■ Prompt
Rewrite the records from the start through the line containing "This screenshot has", changing "sidebar" to "menu" and leaving everything else as it is. Omit the pictures from your answer.

Stored data entries

★ ★ ★ ★

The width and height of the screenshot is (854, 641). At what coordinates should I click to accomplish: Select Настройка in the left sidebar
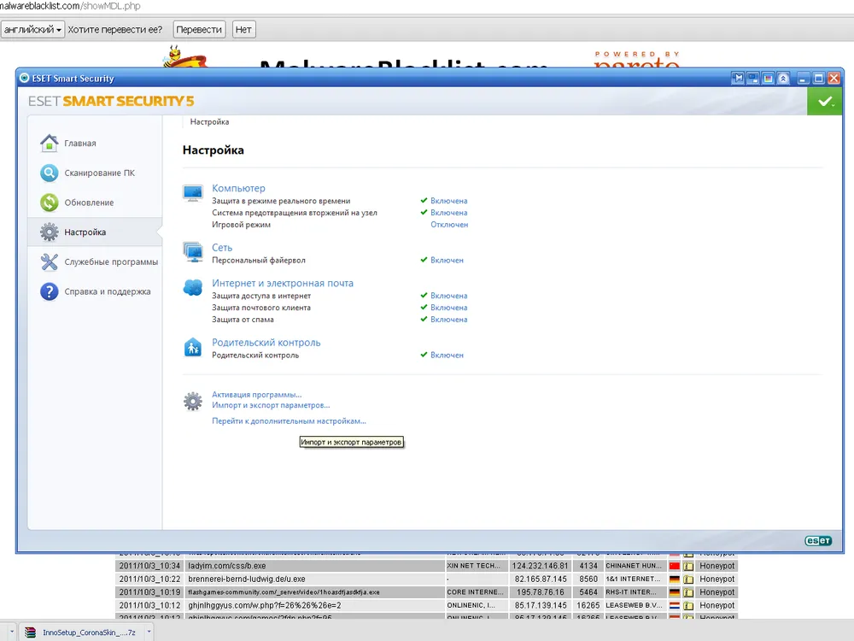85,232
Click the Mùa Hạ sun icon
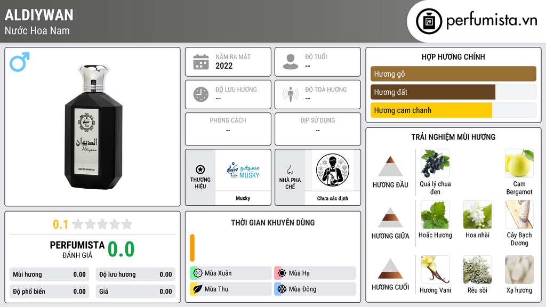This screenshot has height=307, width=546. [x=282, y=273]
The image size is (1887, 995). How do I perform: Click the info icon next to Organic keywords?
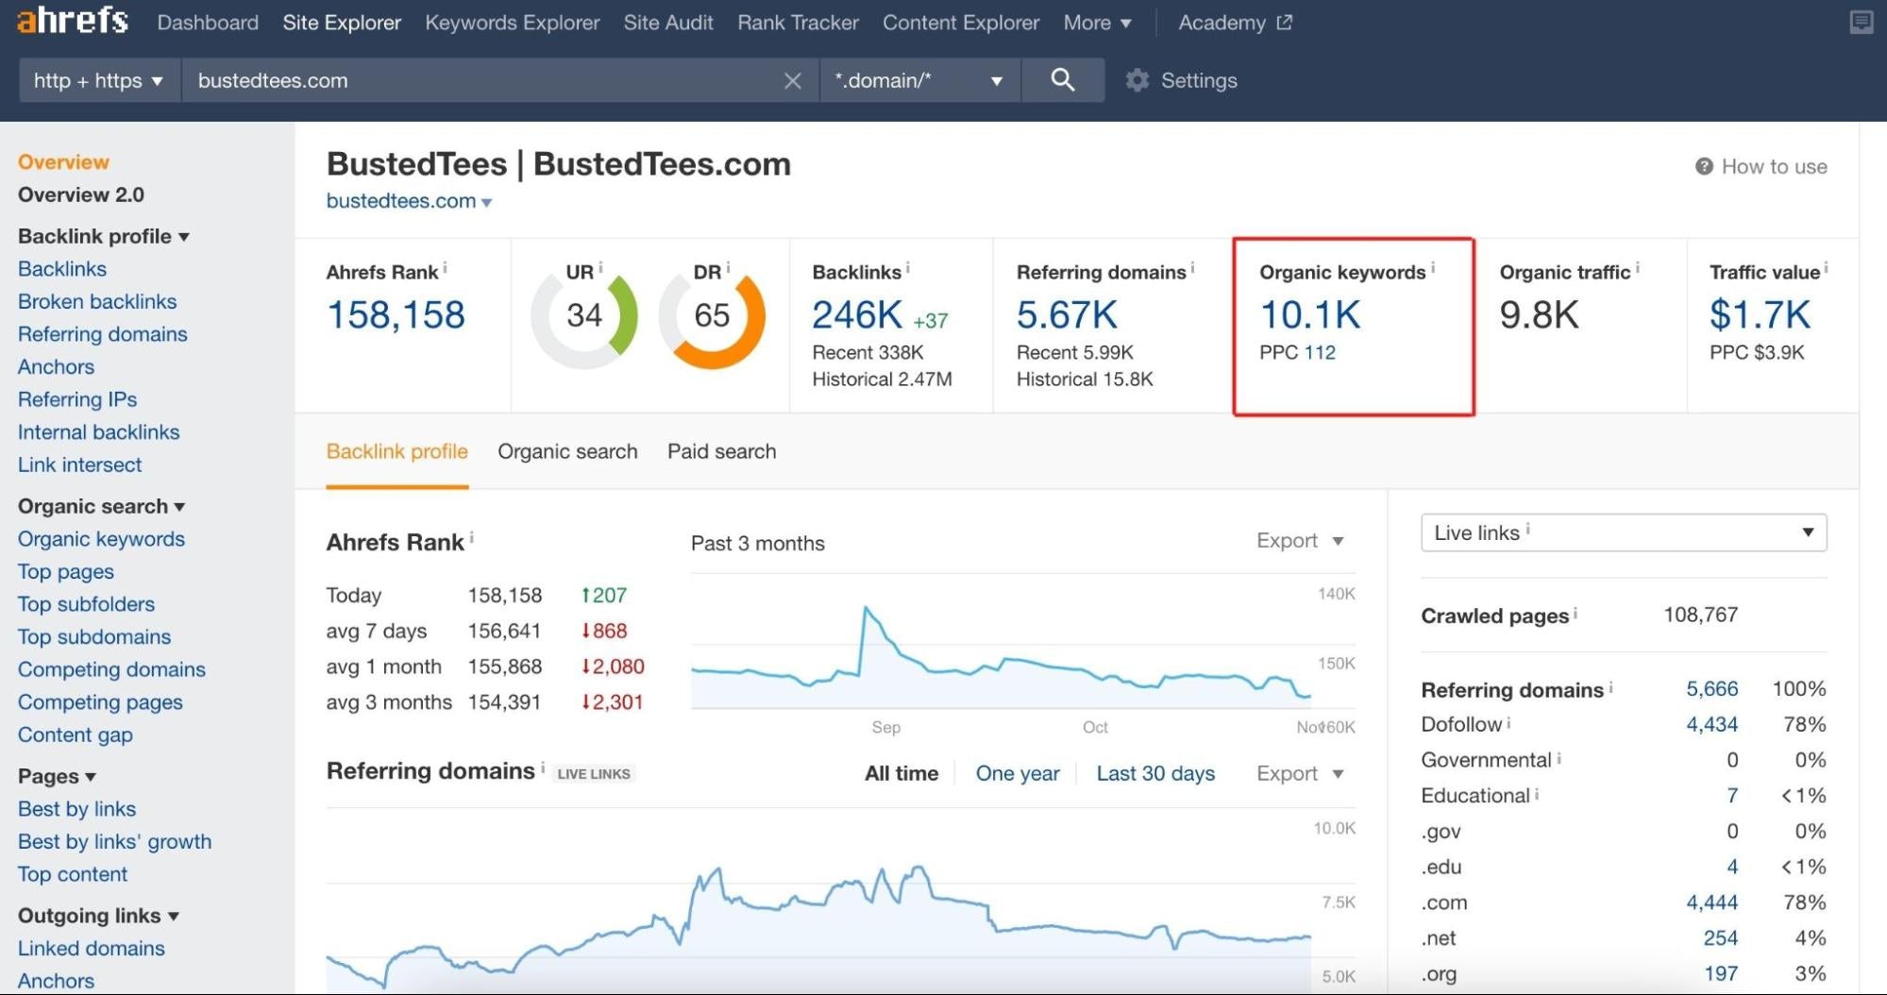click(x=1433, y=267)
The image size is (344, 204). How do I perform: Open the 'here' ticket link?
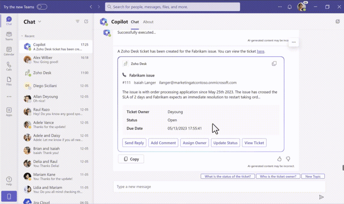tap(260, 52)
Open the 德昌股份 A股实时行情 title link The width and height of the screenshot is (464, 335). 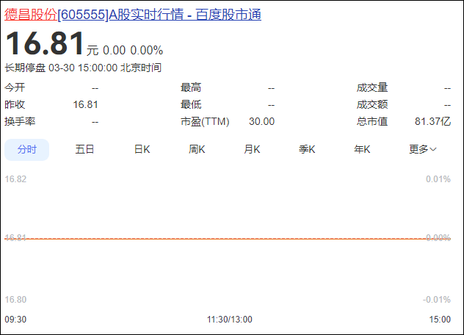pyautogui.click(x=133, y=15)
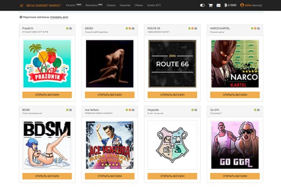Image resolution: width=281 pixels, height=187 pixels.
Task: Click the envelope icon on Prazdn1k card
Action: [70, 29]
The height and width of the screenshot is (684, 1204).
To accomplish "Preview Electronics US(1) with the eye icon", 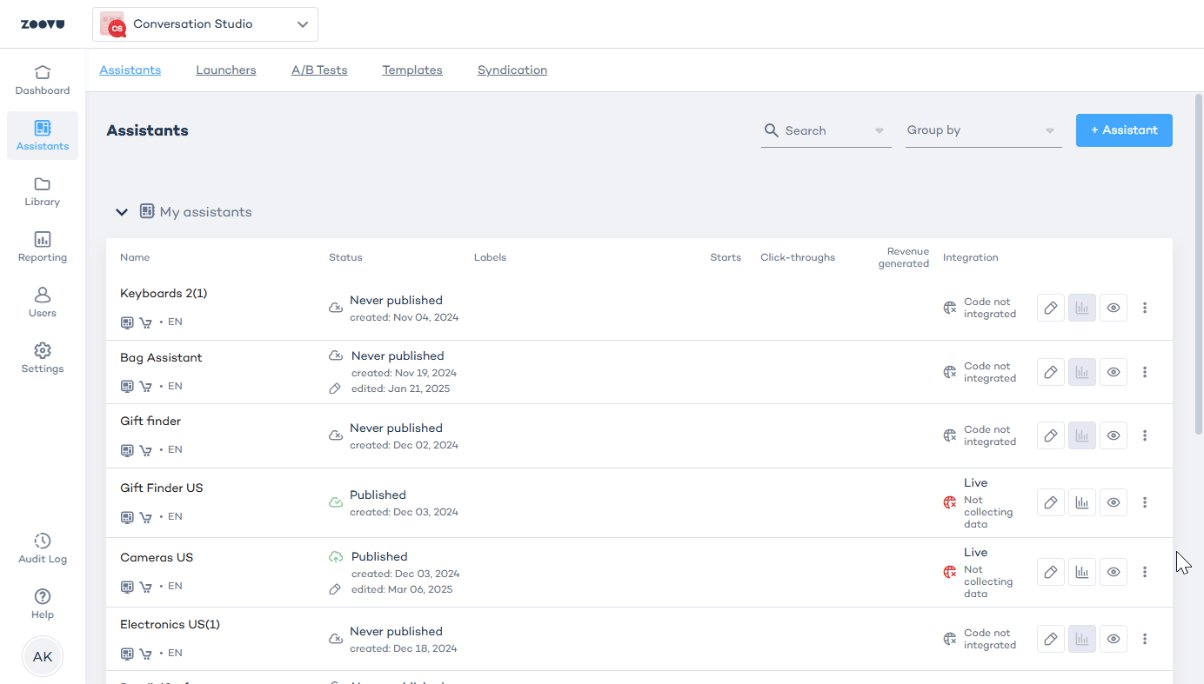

★ ★ ★ ★

■ Response to the exercise
The width and height of the screenshot is (854, 641). At what coordinates should I click to accomplish: Select Настройка in the left menu
85,232
Click the Mùa Hạ sun icon
This screenshot has height=307, width=546. [x=282, y=273]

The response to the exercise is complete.